• _Excerpt provided_
==========

# Upgrading question



## lm8 (Jul 16, 2010)

I'm currently running FreeBSD 7.2 on an old, low resource laptop.  I added a lot of programs as packages, but I've also built several from scratch (some not even in ports).  The only connection to the machine is basically sneaker-net (DVD or USB 1.0).  Is there an easy way to update to the latest version of FreeBSD or should I just leave it running the version I have?  If there is an easy way to update via sneaker-net, could someone please point me to some documentation or instructions?

Thanks.


----------



## roddierod (Jul 16, 2010)

If the machine is running fine and if a newer version of FreeBSD yields no significant benefits, why upgrade? If you spent all that time building a machine and it ain't broke - don't fix it.


----------



## vivek (Jul 16, 2010)

Yes, you can upgrade it using standard tools. Newer software means more features and more bugs too  so it is upto you.


----------



## fronclynne (Jul 16, 2010)

*I should note that this is only if you're willing to upgrade from source* (my preferred method)

the most recent 8.1 RC ( ftp://ftp5.freebsd.org/pub/FreeBSD/releases/i386/ISO-IMAGES/8.1/ ) should have the most recent sources inside $CDROOT/8.1-RC2/src/ (or some variation on that).

You can also just dl everything from ftp://ftp5.freebsd.org/pub/FreeBSD/releases/i386/8.1-RC2/src/ to some directory, copy it to a disk, move it, mount it, & set DESTDIR and run install.sh.

(use whatever mirror is closest and fastest)


The cdrom itself can also be used to directly upgrade, there's a menu option on sysinstall for it, I believe.


----------



## lm8 (Jul 18, 2010)

Thanks for the information.  I'm thinking of giving the upgrade from cdrom option a try after I backup or document any changes I made.  Sounds like the easiest option for now.  Thanks for the info on updating from source.  I'll check into that as well.  

The main reason I wanted to update the laptop to a later version is that I'm hoping to install FreeBSD to my desktop computer as well and would like to share programs I build across the two systems.  Figured it would be better to install the latest release to my desktop.


----------

==========

• _Data listing_
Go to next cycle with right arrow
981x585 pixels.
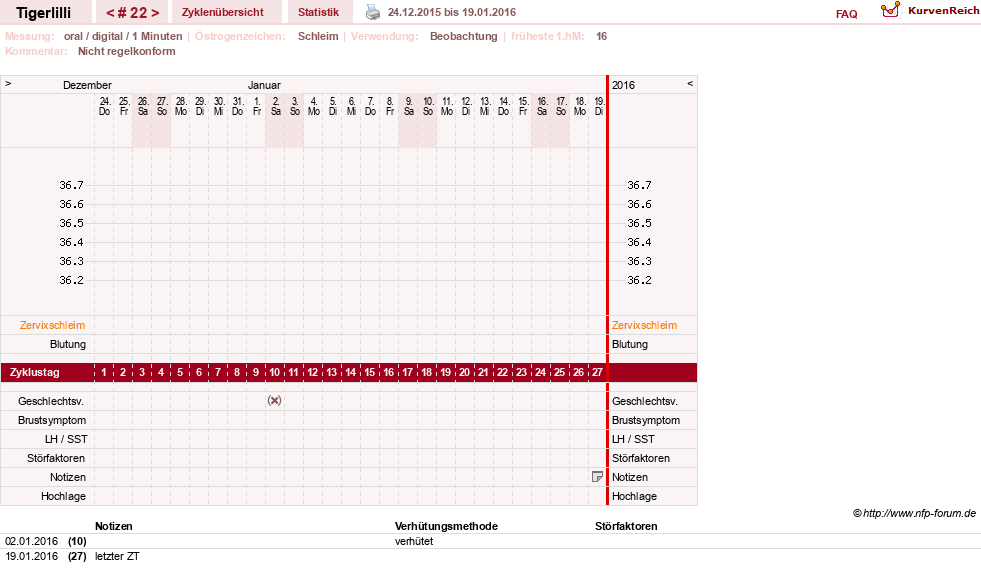pos(155,13)
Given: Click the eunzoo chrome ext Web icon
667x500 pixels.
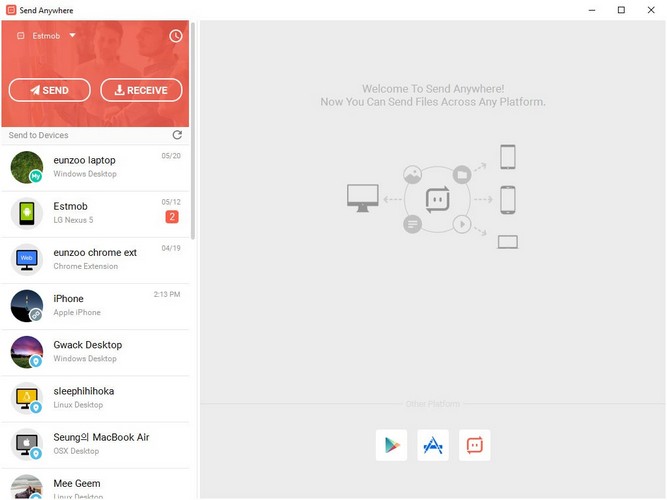Looking at the screenshot, I should [27, 259].
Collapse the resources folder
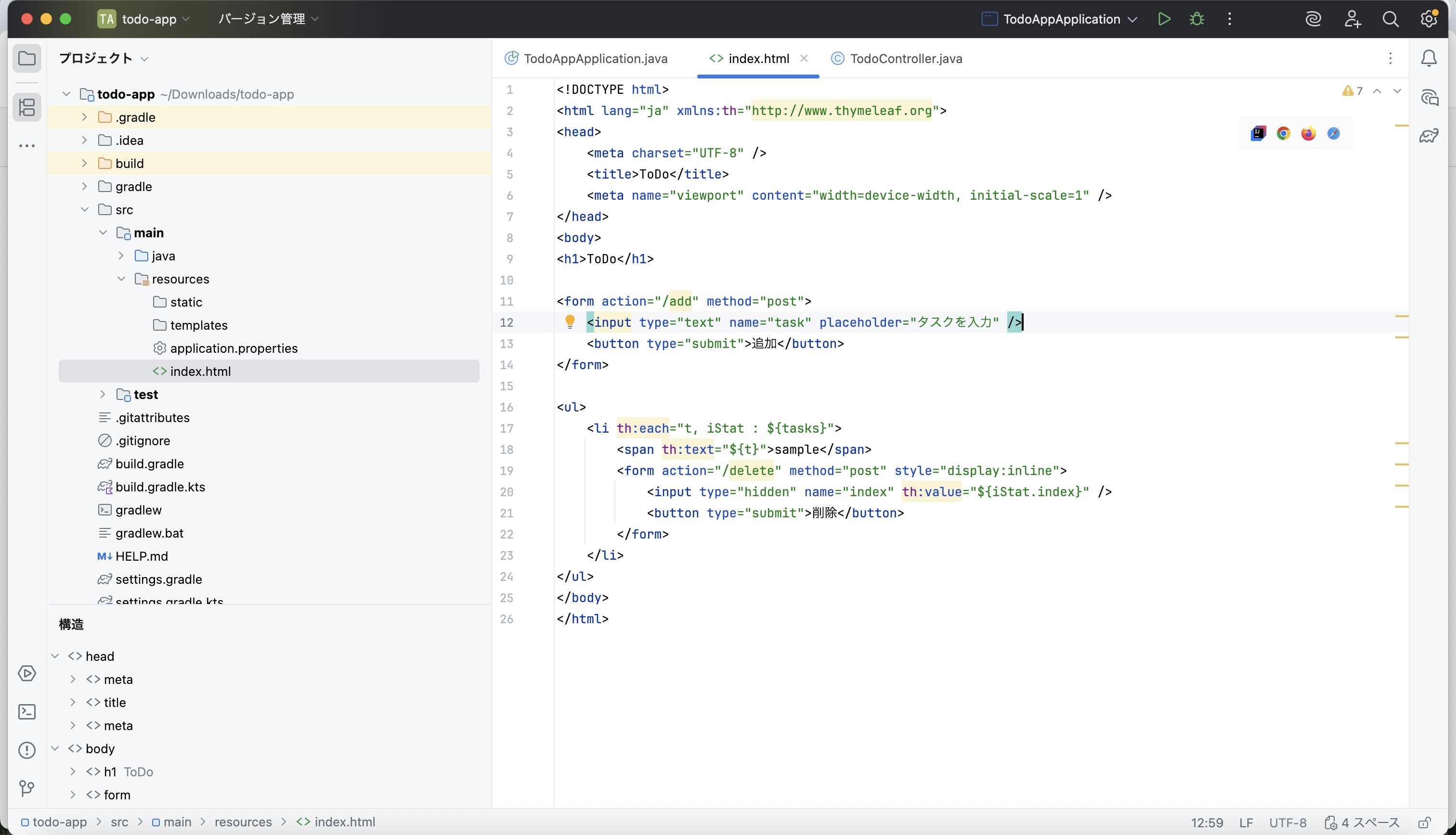 (x=121, y=279)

==========

• _Given exercise 1_
In one to three sentences, explain why lm8 wants to move the laptop to a later FreeBSD version, according to the FreeBSD upgrade thread.
• _Given exercise 2_
Please transcribe the lines of the records from the line containing "Given: Click the eunzoo chrome ext Web icon" through the end of the records, both ends included, leaving out the pictures.
The records have no connection to the FreeBSD upgrade thread.

• _Response 1_
lm8 hopes to install FreeBSD on a desktop computer too and wants to share self-built programs between the two systems. Since the desktop would likely get the latest release, updating the laptop to a later version as well seemed the better choice.

• _Response 2_
Given: Click the eunzoo chrome ext Web icon
667x500 pixels.
Looking at the screenshot, I should [27, 259].
Collapse the resources folder
 (x=121, y=279)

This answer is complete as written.